Google the term “miracle of modern medicine” and in less than a second, 1.51 million results appear at your fingertips. Videos, blogs, podcasts, articles; the Internet is filled to the brim with reflections on the life-saving achievements of the last 100 years.

There’s no mystery behind our faith in modern medicine. From Polio to HIV, as children of the 20th century, time and again we have seen science’s amazing ability to tackle diseases. As result, we’ve come to believe that scientists are gradually and constantly driving us towards longer, healthier, and happier lives.

That’s why it was so stunning to learn recently that in 2015, the United States experienced the first uptick in its death rate in more than a decade, as discovered by researchers at the Center for Disease Control and Prevention.

Proof of the miracle of modern medicine exists all around us. Over the last several decades, our accomplishments as a scientific community have been incredible: Between 1973 and 2010, deaths from heart disease declined by 61 percent across the US;  by 2050, we have a chance to eliminate cancer deaths for people under 80; and, thanks to antiretroviral therapies, in places like Ethiopia and South Africa the AIDS-related death rate has plummeted by more than 50 percent since just 2005.

This begs the question: With all of these incredible advancements, in the world’s most prosperous nation, how did more people die last year than in 2014? The answer is that we have long neglected an important medical frontier: the brain.

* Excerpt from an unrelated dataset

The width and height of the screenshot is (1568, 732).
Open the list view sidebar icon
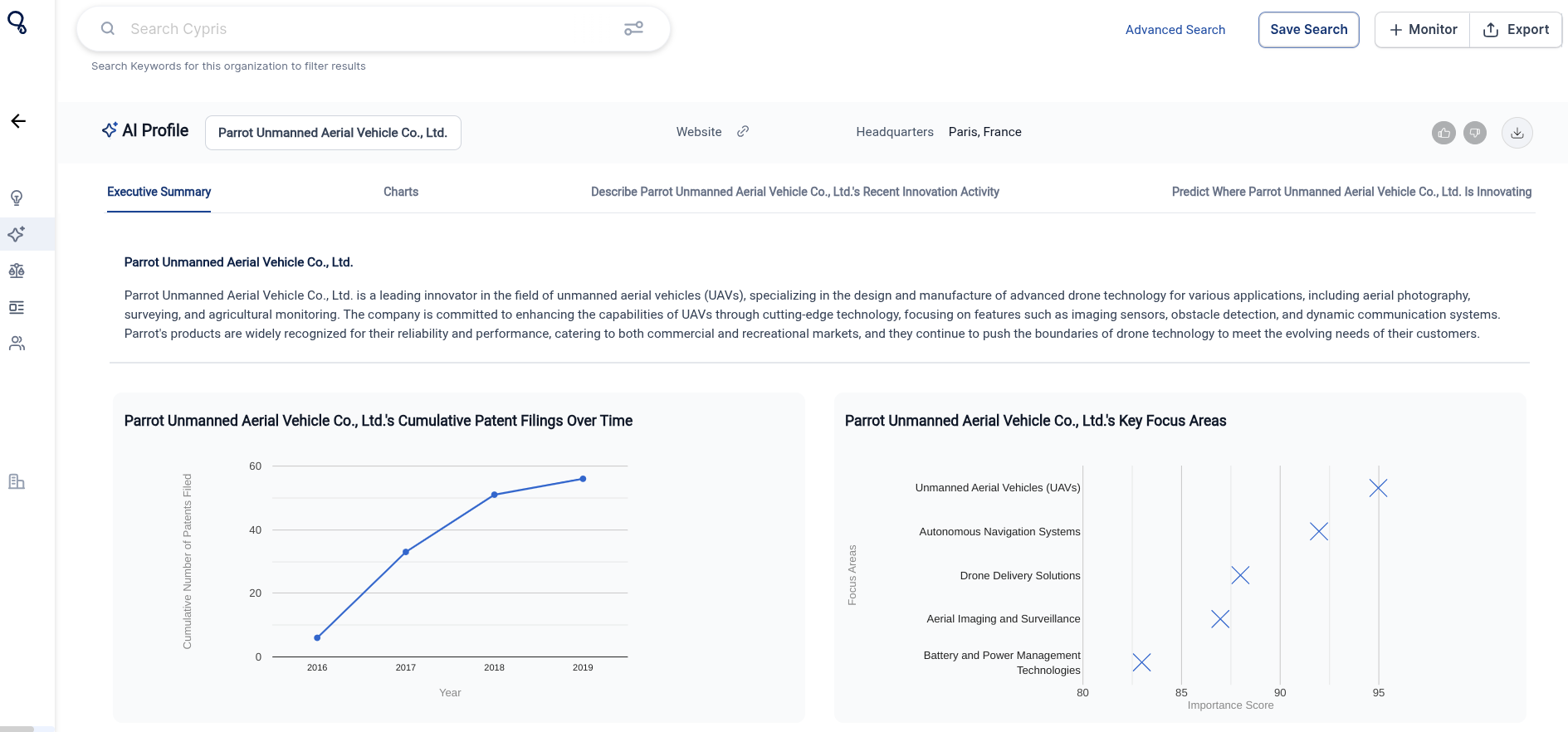pyautogui.click(x=17, y=307)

While heart disease, stroke, and cancer are all contributing to fewer deaths than they did a generation ago, three factors are driving this uptick in American mortality: overdose, suicide, and Alzheimer’s disease. These killers have one thing in common: they begin between the ears.

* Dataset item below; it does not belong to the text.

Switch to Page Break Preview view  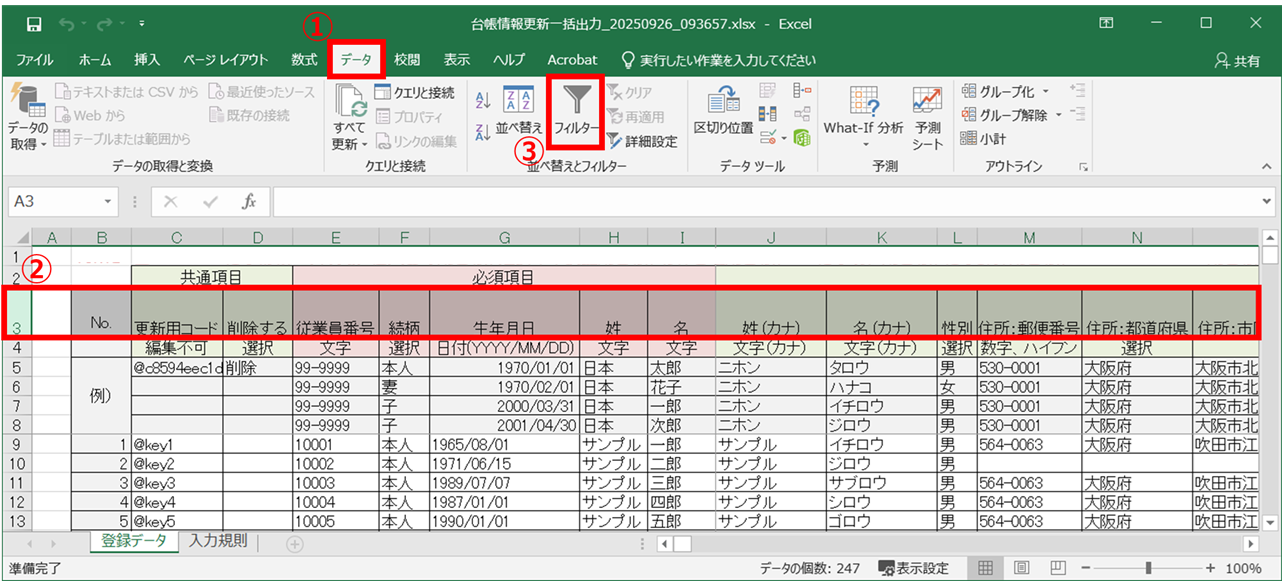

The sad fact is that we have not treated mental illnesses like depression, schizophrenia, PTSD, or addiction like the ruthless killers they are. While we’ve likely all been touched in some way by the tragedies of overdose and suicide, due to stigma, tens of millions of individuals suffer in silence, and from a systematic standpoint, we still treat mental illnesses like second class diseases.

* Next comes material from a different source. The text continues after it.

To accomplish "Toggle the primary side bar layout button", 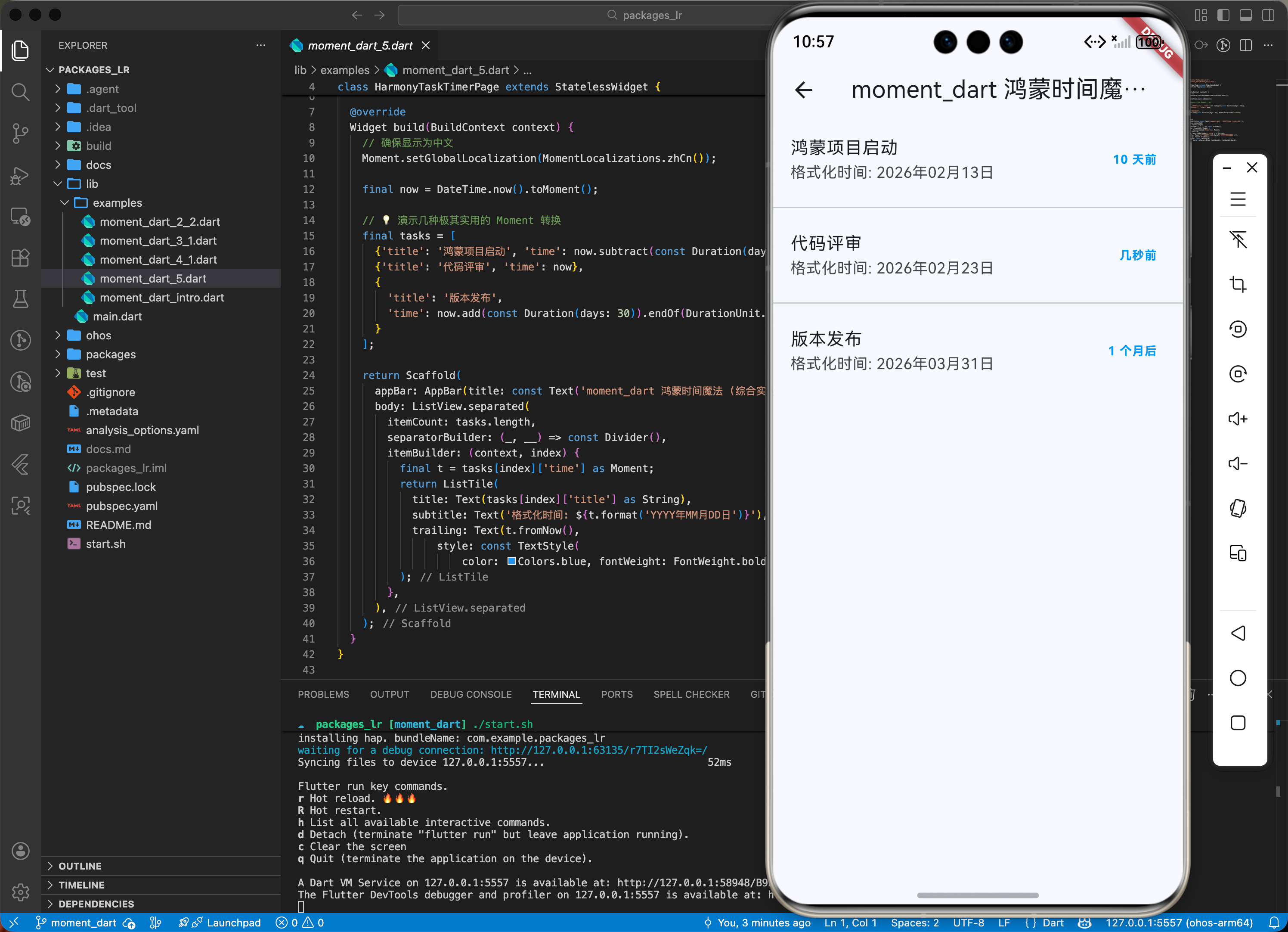I will 1223,16.
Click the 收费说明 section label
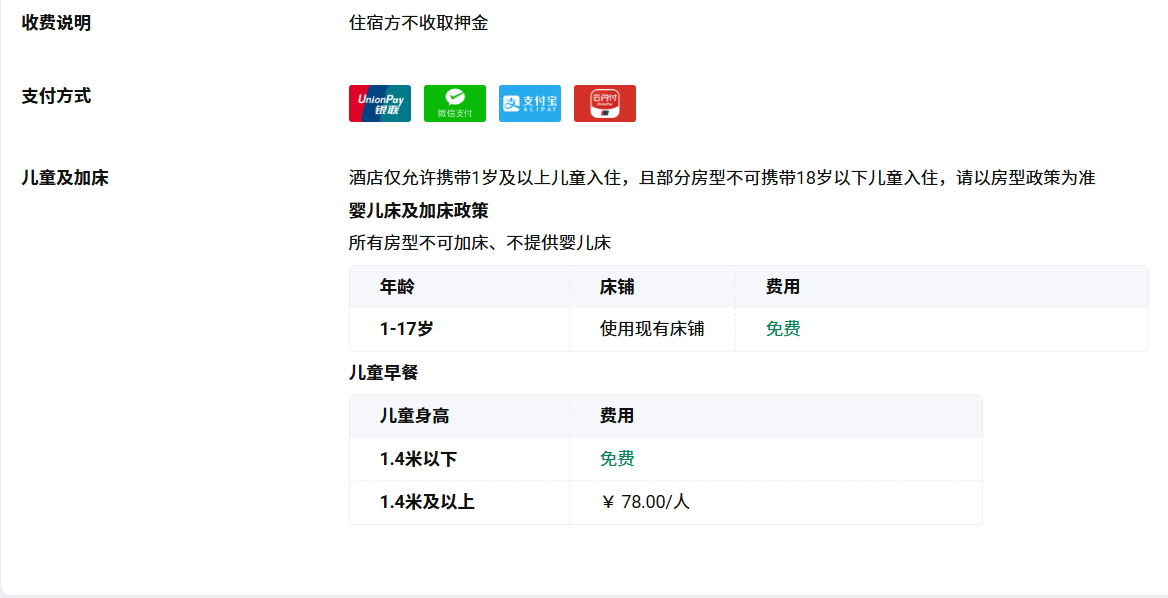 [x=56, y=23]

Similarly, while Alzheimer’s disease now afflicts more than six million Americans and ranks as our sixth leading cause of death (and the only top 10 cause of death without a cure), today, we are spending a fraction of the money on Alzheimer’s research that we dedicate to cancer and other deadly disorders.

Lundbeck is among the only global pharmaceutical companies solely focused on brain disorders. It is hard work, gripped by unique challenges, and at times a lonely pursuit. For instance, while most tumors can be biopsied, blood can be tested for HIV, or cholesterol can be routinely monitored, the brain is very difficult to study in a live state. As an example, in Alzheimer’s disease, often only an autopsy can truly confirm a diagnosis. For this and many other reasons (such as our lack of biomarkers for brain diseases, and the presence of the blood-brain barrier that guards against drugs’ arrival), therapies to treat brain disorders take significantly longer to get approved, cost more to develop, and fail at a higher rate than compounds intended for other areas. But the unmet need is staggering and the work is so important.

The truth at the heart of the miracle of modern medicine is that there’s no miracle at all. There’s no accident to how we’ve rolled back heart disease and cancer, or to the amazing progress we’ve made with HIV. It simply comes down to smart, committed people coming together with the resources and public support necessary to get the job done. As we turn our sights more towards the brain and the exceptional challenges it poses, the level of commitment and effort required will be more intense than ever before. I hope we quickly find the will it is going to take to tackle these disorders. It’s a matter of life and death.